Permute the order of the data columns in the previous example, grow another classification tree specifying usage of surrogate splits, and then compute predictor importance estimates.

```measPerm = meas(:,[4 1 3 2]); MdlPerm = fitctree(measPerm,species,'Surrogate','on'); impPerm = predictorImportance(MdlPerm)```
```impPerm = 1×4 0.1529 0.0791 0.1530 0.0374 ```

The estimates of predictor importance are a permutation of `imp`.

Load the `census1994` data set. Consider a model that predicts a person's salary category given their age, working class, education level, martial status, race, sex, capital gain and loss, and number of working hours per week.

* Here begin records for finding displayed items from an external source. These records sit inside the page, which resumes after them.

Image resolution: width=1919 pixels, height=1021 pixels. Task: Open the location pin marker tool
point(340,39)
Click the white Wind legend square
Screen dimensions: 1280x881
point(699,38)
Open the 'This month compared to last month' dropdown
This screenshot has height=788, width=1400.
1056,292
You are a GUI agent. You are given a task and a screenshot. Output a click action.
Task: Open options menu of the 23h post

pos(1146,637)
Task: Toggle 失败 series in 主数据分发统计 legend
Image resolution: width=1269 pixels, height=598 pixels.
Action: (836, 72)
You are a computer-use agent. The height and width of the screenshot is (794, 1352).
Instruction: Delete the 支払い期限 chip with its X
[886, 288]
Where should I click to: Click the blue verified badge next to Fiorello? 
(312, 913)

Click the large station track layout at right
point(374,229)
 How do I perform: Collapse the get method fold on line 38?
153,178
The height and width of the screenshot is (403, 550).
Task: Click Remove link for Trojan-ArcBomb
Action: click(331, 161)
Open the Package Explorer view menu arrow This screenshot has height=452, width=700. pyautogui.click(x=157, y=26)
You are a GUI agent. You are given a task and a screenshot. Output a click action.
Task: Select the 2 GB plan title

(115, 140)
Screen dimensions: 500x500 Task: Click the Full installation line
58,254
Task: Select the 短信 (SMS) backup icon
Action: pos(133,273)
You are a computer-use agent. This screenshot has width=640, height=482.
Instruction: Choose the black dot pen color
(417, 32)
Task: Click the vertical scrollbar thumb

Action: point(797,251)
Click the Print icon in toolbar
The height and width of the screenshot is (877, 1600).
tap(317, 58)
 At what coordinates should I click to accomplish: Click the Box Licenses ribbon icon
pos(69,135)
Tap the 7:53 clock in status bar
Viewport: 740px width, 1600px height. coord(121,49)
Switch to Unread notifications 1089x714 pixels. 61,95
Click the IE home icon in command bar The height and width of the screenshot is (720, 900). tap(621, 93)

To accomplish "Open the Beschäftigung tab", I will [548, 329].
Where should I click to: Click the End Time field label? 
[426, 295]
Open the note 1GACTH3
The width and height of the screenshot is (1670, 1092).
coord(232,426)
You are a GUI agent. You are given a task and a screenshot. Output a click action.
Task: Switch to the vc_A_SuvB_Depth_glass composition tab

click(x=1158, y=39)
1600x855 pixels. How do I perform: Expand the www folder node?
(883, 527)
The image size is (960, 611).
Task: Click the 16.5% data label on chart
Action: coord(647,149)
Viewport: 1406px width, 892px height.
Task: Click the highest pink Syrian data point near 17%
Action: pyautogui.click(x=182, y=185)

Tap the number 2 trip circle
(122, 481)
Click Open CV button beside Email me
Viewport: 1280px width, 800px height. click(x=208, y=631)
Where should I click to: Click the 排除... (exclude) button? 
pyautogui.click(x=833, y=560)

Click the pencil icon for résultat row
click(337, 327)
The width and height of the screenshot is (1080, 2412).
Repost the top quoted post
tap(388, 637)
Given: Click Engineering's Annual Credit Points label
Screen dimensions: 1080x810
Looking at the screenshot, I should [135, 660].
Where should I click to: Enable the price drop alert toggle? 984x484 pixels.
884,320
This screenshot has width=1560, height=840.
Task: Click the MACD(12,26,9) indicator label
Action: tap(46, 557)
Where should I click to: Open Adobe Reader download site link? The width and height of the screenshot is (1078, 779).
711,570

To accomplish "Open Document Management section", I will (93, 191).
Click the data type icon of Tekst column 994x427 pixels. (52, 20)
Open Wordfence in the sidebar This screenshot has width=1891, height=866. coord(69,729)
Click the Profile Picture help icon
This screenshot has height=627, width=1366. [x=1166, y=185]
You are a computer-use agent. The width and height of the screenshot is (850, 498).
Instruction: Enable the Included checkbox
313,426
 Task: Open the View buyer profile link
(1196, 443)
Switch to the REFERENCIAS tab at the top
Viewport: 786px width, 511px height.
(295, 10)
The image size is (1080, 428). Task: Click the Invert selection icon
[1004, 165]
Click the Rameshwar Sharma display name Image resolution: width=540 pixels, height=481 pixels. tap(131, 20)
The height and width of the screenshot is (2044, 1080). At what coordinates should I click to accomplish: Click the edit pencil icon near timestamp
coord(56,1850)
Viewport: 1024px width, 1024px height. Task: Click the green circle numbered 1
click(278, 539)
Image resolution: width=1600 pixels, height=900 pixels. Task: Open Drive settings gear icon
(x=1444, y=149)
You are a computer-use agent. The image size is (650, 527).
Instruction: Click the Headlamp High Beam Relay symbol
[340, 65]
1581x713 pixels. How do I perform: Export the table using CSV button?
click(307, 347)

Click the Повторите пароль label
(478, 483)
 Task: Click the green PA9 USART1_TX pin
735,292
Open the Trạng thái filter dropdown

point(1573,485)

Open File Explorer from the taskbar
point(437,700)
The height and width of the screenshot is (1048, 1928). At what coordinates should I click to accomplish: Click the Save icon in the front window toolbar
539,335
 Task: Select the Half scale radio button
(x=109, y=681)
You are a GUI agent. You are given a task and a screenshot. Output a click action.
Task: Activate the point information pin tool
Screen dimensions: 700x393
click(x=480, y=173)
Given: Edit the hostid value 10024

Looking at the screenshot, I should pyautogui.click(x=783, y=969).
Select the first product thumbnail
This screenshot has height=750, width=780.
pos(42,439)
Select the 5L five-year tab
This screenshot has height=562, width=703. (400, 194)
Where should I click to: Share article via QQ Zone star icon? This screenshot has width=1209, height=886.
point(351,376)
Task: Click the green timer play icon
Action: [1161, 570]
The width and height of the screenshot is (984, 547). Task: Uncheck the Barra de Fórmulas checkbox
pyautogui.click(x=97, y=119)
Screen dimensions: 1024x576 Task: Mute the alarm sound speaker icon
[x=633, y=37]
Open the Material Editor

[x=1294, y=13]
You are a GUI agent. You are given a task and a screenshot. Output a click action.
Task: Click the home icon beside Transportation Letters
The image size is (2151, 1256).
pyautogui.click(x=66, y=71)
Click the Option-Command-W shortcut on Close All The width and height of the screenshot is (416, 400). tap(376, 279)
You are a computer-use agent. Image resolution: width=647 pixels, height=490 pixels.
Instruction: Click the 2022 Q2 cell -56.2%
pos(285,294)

```load census1994 X = adultdata(:,{'age','workClass','education_num','marital_status','race',... 'sex','capital_gain','capital_loss','hours_per_week','salary'});```

Display the number of categories represented in the categorical variables using `summary`.

`summary(X)`
```Variables: age: 32561x1 double Values: Min 17 Median 37 Max 90 workClass: 32561x1 categorical Values: Federal-gov 960 Local-gov 2093 Never-worked 7 Private 22696 Self-emp-inc 1116 Self-emp-not-inc 2541 State-gov 1298 Without-pay 14 NumMissing 1836 education_num: 32561x1 double Values: Min 1 Median 10 Max 16 marital_status: 32561x1 categorical Values: Divorced 4443 Married-AF-spouse 23 Married-civ-spouse 14976 Married-spouse-absent 418 Never-married 10683 Separated 1025 Widowed 993 race: 32561x1 categorical Values: Amer-Indian-Eskimo 311 Asian-Pac-Islander 1039 Black 3124 Other 271 White 27816 sex: 32561x1 categorical Values: Female 10771 Male 21790 capital_gain: 32561x1 double Values: Min 0 Median 0 Max 99999 capital_loss: 32561x1 double Values: Min 0 Median 0 Max 4356 hours_per_week: 32561x1 double Values: Min 1 Median 40 Max 99 salary: 32561x1 categorical Values: <=50K 24720 >50K 7841 ```

Because there are few categories represented in the categorical variables compared to levels in the continuous variables, the standard CART, predictor-splitting algorithm prefers splitting a continuous predictor over the categorical variables.

Train a classification tree using the entire data set. To grow unbiased trees, specify usage of the curvature test for splitting predictors. Because there are missing observations in the data, specify usage of surrogate splits.

```Mdl = fitctree(X,'salary','PredictorSelection','curvature',... 'Surrogate','on');```

Estimate predictor importance values by summing changes in the risk due to splits on every predictor and dividing the sum by the number of branch nodes. Compare the estimates using a bar graph.

```imp = predictorImportance(Mdl); figure; bar(imp); title('Predictor Importance Estimates'); ylabel('Estimates'); xlabel('Predictors'); h = gca; h.XTickLabel = Mdl.PredictorNames; h.XTickLabelRotation = 45; h.TickLabelInterpreter = 'none';``` In this case, `capital_gain` is the most important predictor, followed by `education_num`.